Saturday, October 1, 2011

Peter Quinn's Fictional Take on Judge Crater

(Originally published in the Newark Star-Ledger in August 2010)


In August 1930, New York Supreme Court Justice Joe Crater, a stalwart of the corrupt New York City political machine, got into a taxi cab in Manhattan and disappeared. Was he killed by his political associates or did he escape the urban grind? The novelist Peter Quinn explores Judge Crater and his mythology is his lush novel “The Man Who Never Returned”(Overlook, $25),

The novel is set in 1955, where the private detective and war hero Fintan Dunne is called out of retirement to find out what happened to Crater, the ultimate cold case. Amid the shallow postwar consumerism, Dunne digs into the dirty secrets of New York City’s rampant Roaring Twenties political corruption and sexual exploitation, followed by the Depression that destroyed its financial excesses. Was it an angry showgirl who did in the lecherous Crater or was it the Mob? In Quinn’s taut literary thriller, Dunne starts to unravel what may have happened to Crater, knowledge that may end in his own violent death.

Quinn, 63, is the acclaimed author of two previous novels, “Banished Children of Eve” and “Hour of the Cat,” and spoke with freelance writer Dylan Foley at a bar in midtown Manhattan.

Q. What was the situation in New York and America in 1930?

A. The stock market crashed in October 1929. There was a feeling that something had happened, but people didn’t know it was a Depression yet. One of the reasons that Crater’s memory lasted so long was that the summer of 1930 was when the lights really went out, and people realized that this was not just a panic that was going to pass.

Q. What is your family’s association with Judge Crater?

A. My father got out of college in 1926. He worked on building the New York subways and went to Fordham Law School at night. Carter lectured there and my father had heard Crater speak. At the end of my father’s life, I was a court officer and he was a judge in Manhattan. I was up in his chambers. My father had lung cancer at the time, but didn’t know it, and could be quite melancholy. He said to me, “I hear these were once Judge Crater’s chambers.” As a kid, it was a standard joke, “Judge Crater, call your office.”



Q. How did Judge Crater become part of American mythology?

A. Crater’s story is both threatening and liberating at the same time. Was he murdered in New York or did he get over the Hudson River and keep going? Crater was sighted around the country and seen in hobo camps.
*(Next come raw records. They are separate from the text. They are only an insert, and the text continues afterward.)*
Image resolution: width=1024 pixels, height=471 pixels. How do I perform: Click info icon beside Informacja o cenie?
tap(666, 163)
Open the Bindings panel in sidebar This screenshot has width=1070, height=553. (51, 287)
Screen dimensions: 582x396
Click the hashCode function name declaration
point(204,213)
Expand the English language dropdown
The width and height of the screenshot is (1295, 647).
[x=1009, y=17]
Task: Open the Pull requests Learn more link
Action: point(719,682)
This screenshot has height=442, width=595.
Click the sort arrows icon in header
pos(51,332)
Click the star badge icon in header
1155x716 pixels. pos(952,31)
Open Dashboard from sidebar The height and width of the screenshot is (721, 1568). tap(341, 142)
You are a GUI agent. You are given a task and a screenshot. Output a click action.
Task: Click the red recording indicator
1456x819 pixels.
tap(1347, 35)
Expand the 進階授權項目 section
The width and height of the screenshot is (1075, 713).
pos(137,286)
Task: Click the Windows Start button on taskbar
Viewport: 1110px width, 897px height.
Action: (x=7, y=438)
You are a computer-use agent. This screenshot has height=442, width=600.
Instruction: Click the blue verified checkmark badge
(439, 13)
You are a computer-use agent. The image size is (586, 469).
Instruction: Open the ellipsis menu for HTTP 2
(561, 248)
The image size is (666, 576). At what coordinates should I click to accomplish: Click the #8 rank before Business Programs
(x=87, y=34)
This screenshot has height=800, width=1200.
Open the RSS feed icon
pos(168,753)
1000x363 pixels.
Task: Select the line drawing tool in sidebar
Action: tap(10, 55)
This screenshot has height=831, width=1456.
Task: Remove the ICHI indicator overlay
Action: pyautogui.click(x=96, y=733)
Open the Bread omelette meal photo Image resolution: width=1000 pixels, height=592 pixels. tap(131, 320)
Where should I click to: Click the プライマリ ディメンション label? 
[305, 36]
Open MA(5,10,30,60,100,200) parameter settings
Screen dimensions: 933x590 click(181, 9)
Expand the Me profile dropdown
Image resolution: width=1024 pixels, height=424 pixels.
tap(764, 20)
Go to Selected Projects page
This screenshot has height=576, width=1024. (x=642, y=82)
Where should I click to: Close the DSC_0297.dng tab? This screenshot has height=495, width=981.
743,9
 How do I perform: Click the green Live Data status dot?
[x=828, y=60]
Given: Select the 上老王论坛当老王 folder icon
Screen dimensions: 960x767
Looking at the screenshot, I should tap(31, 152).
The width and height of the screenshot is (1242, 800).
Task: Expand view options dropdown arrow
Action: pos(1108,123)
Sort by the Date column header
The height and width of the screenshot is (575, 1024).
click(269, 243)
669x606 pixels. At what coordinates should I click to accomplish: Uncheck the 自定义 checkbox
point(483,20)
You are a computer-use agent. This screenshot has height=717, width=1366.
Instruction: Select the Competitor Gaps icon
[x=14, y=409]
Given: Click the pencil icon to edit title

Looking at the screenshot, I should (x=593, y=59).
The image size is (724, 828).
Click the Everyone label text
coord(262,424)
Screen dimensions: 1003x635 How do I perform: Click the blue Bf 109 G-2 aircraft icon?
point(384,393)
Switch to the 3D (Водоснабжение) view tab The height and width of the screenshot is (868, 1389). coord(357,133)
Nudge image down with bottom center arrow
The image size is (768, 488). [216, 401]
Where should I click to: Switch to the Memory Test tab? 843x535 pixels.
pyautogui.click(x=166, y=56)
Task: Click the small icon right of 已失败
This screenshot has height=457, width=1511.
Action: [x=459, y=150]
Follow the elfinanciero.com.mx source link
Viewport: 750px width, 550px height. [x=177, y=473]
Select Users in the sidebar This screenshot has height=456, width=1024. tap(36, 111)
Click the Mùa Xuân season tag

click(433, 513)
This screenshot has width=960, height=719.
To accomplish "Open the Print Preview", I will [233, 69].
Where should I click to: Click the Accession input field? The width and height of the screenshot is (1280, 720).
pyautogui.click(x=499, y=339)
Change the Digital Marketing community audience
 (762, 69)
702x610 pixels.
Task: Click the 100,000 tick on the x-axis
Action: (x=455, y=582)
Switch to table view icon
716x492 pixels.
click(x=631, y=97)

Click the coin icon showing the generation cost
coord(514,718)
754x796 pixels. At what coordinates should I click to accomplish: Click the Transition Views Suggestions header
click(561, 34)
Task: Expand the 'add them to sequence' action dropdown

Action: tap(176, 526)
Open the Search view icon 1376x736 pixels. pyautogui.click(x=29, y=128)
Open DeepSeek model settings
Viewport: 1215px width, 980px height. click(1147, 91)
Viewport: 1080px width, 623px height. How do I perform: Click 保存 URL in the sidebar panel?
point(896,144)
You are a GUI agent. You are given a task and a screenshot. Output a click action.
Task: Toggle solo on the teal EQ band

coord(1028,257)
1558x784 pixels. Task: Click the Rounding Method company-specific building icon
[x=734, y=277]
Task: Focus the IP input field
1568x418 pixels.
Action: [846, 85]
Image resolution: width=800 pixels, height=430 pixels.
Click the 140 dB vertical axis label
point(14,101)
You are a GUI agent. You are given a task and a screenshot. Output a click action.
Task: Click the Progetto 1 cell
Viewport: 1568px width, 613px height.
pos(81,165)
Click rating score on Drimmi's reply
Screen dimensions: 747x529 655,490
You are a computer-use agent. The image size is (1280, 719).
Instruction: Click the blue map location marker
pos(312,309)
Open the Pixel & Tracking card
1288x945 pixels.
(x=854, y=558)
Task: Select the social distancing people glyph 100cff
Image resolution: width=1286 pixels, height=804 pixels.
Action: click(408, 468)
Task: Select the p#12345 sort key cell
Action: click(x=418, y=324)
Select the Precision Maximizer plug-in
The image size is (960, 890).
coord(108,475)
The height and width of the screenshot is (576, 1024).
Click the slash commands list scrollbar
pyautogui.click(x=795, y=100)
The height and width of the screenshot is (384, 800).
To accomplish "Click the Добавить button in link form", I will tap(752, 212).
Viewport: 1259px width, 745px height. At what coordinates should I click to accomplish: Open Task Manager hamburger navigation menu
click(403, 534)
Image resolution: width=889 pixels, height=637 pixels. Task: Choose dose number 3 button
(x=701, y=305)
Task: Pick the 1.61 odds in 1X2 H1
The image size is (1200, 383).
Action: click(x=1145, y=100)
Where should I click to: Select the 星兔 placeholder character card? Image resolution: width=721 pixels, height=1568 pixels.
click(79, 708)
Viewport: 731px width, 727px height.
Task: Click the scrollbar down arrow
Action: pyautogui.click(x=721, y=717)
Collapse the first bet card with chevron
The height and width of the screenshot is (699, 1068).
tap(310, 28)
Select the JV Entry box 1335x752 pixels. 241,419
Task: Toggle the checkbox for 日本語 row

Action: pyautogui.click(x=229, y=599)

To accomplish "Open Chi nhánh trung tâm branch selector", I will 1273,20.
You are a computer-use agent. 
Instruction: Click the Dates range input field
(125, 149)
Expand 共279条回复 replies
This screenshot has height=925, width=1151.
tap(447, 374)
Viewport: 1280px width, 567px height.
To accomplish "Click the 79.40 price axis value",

There were two million men on the road in 1930, 1932, and thousands of those were formally prosperous men, in suits and shirts with frayed collars. It’s a great American myth that Crater had had it with the uptight judge’s life and he’s this happy hobo now.



(Have you seen this man?)

Q. In your novel, you take liberties with history and you frame the Crater case as a thriller. Why?

A. I had originally thought that I wanted to write a history (of Judge Crater’s disappearance), but it was the same thing with my first novel, that I gave up with history because I realized that you can only go so far. We are never going to come to a definitive answer of what happened to Judge Crater, unless a corpse is turned up. Crater is one of the great cold cases.

It took me 10 years to finish my first novel. For relief, I read Raymond Chandler. I realized that he wasn’t writing detective fiction. Chandler was writing American literature. I am more in thrall of my detective Fintan Dunne than in thriller writing. The story is partially about Fintan coming to terms with his own mortality. Fintan is actually a detective whose final conclusion is that not everything has to be known.